Dans un communiqué de presse, le FSC du Royaume Uni a récemment affirmé que le label FSC apposé sur le bois et les produits en bois donne au public une "certitude que le bois utilisé provient de forêts aménagées suivant les standards les plus élevés du point de vue environnemental, social et économique", et que "celui qui achète des produits certifiés par le FSC contribue à garantir un avenir plus rassurant pour les forêts de la terre et pour les peuples et les animaux qui en dépendent".

Cependant, un nouveau rapport qui sera publié en novembre par la Rainforest Foundation, avant l'Assemblée générale du FSC, montre que de telles déclarations ne supportent par l'analyse et que le FSC est en train de fourvoyer le public au sujet de la fiabilité de ses procédés de certification. Le rapport est fondé sur 18 mois de recherches, et comprend des études de cas détaillées de certifications FSC "problématiques" et de "processus FSC" nationaux au Brésil, au Canada, en Indonésie, en Irlande, en Malaisie et en Thaïlande (voir l'article de Chris Lang dans ce bulletin).

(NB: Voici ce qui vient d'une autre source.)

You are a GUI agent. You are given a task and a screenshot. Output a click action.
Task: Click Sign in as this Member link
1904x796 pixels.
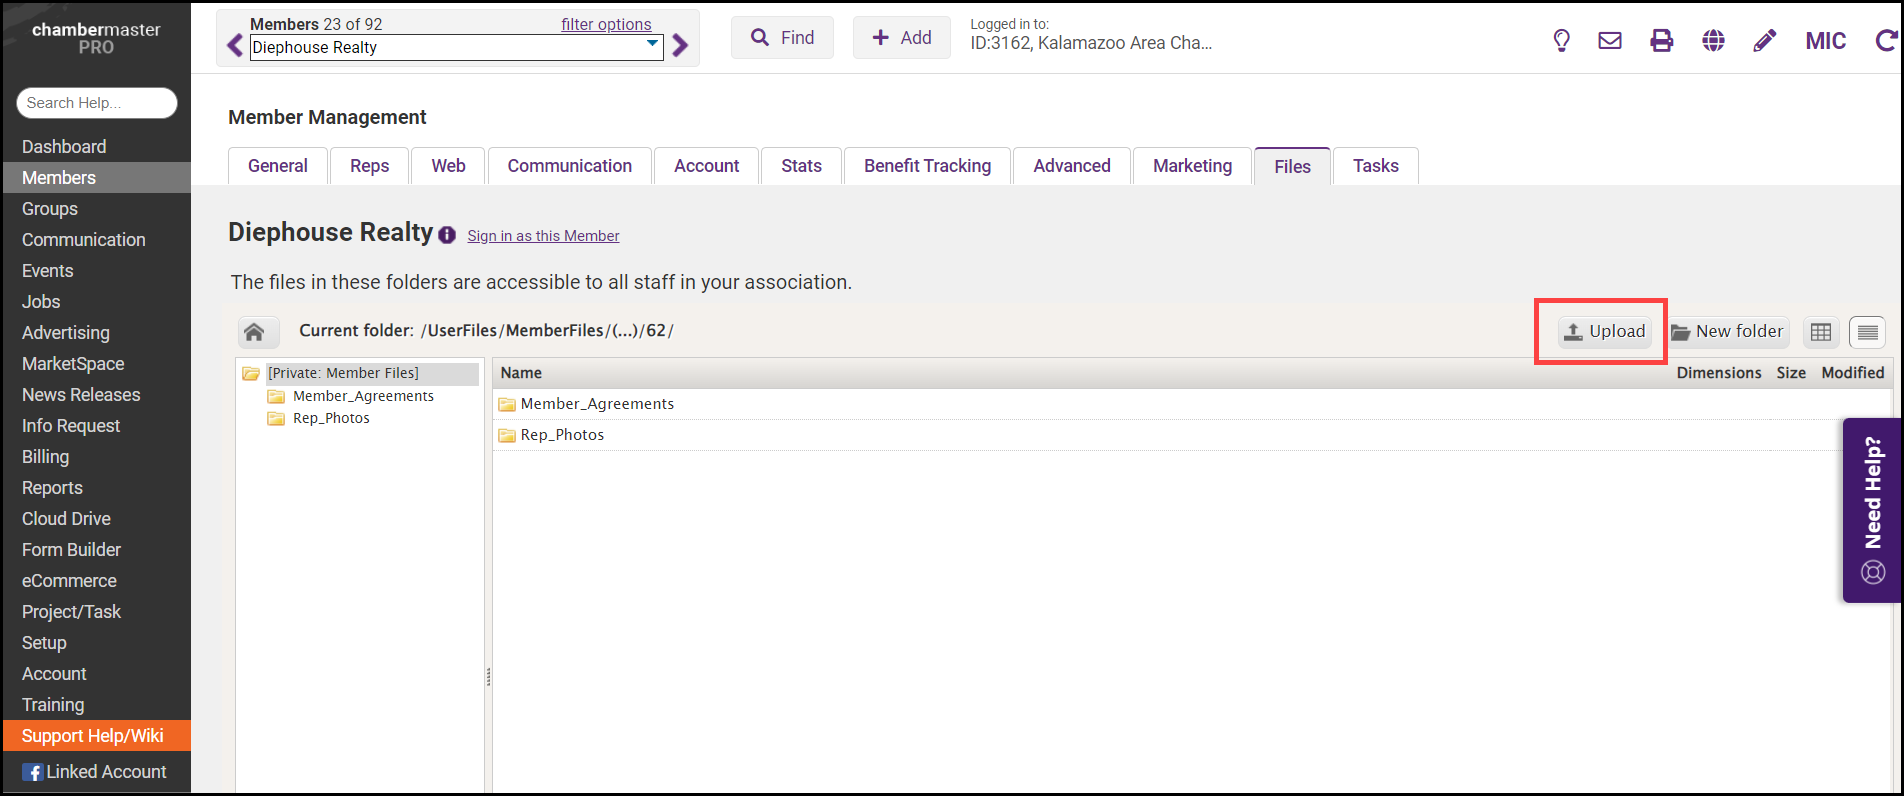543,236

Les Principes et les Critères (P&C) du FSC pour l'évaluation et la certification des opérations forestières ont été largement appuyés par des ONGs du monde entier (bien qu'il y ait de sérieuses réserves sur le Principe 10 à propos des plantations, ce qui est analysé ailleurs dans ce même bulletin). Cependant, de nombreuses évidences montrent que beaucoup de certifications FSC ont été délivrées à des compagnies forestières qui transgressent gravement les P&C du FSC.

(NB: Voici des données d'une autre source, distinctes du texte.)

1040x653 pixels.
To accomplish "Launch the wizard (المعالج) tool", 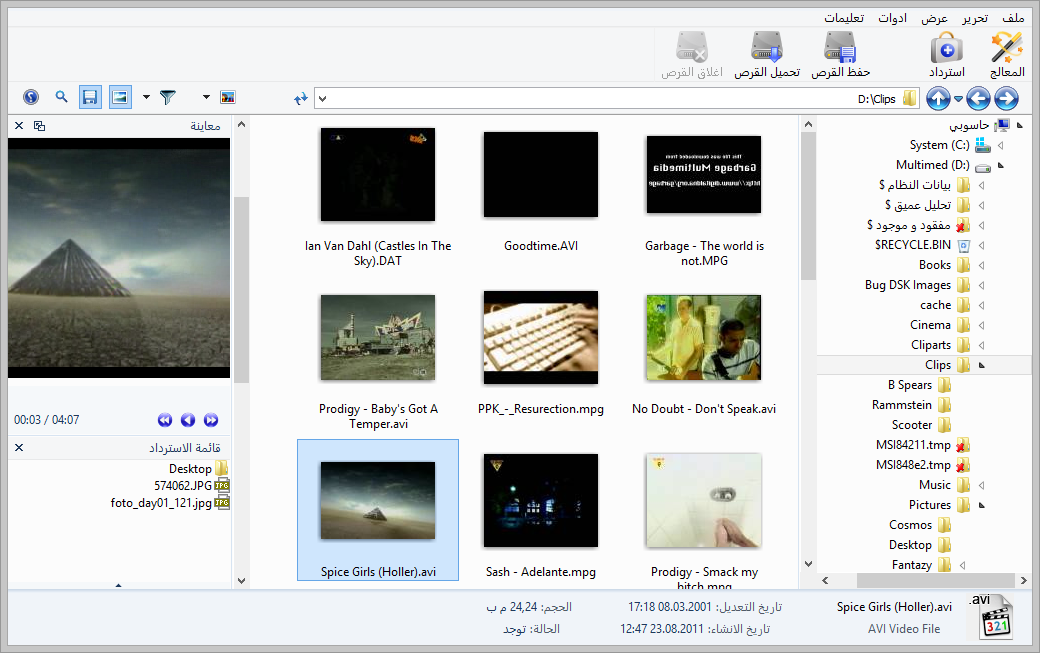I will 1007,48.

La Rainforest Foundation croit qu'une des raisons sous-jacentes en est que les vérificateurs accrédités du FSC ont beaucoup d'intérêt à assurer des résultats positifs à leurs évaluations, sans trop regarder si la compagnie forestière respecte ou non les P&C du FSC. La concurrence entre les organismes vérificateurs est féroce sur le marché pour la vente de leurs "services" de certification à des clients (les entreprises forestières, par exemple) qui convoitent les "opportunités de marketing" que représente le logo FSC. Ceci a conduit à une "course à la baisse" des standards et de la rigueur avec laquelle les compagnies forestières sont vraiment évaluées. Le rapport de la Rainforest Foundation présente des exemples documentés de compagnies certifiées qui ont été impliquées dans des abus sérieux des droits humains, qui exploitent des forêts tropicales vierges où se trouve la plupart des espèces animales menacées du monde, et qui ont déclaré à faux qu'elles satisfaisaient les exigences de la certification FSC.

Le secrétariat du FSC, qui est responsable de la surveillance et de la sanction des vérificateurs, ainsi que du respect des P&C, n'a pas pu ou n'a pas voulu prendre des mesures effectives pour arrêter ces abus. Les communautés locales, les peuples indigènes et les ONGs ont souvent été mal informés ou non consultés à propos des certifications, et se sont trouvés confrontés à une tâche irréalisable consistant à attaquer les décisions de certification après que les certificats ont été décernés.

Dans certains pays, le "processus FSC" a contribué à rassembler diverses "parties prenantes", et a produit des normes de certification nationales qui satisfont tous les intérêts. En revanche, dans d'autres cas les groupes environnementaux et sociaux -souvent représentés par des ONGs- ont été mis à l'écart et ce sont les intérêts de l'industrie forestière qui ont dominé. Les standards de certification nationaux du FSC ont été, dans certains cas, encore plus bas que ce qu'exige la législation du pays.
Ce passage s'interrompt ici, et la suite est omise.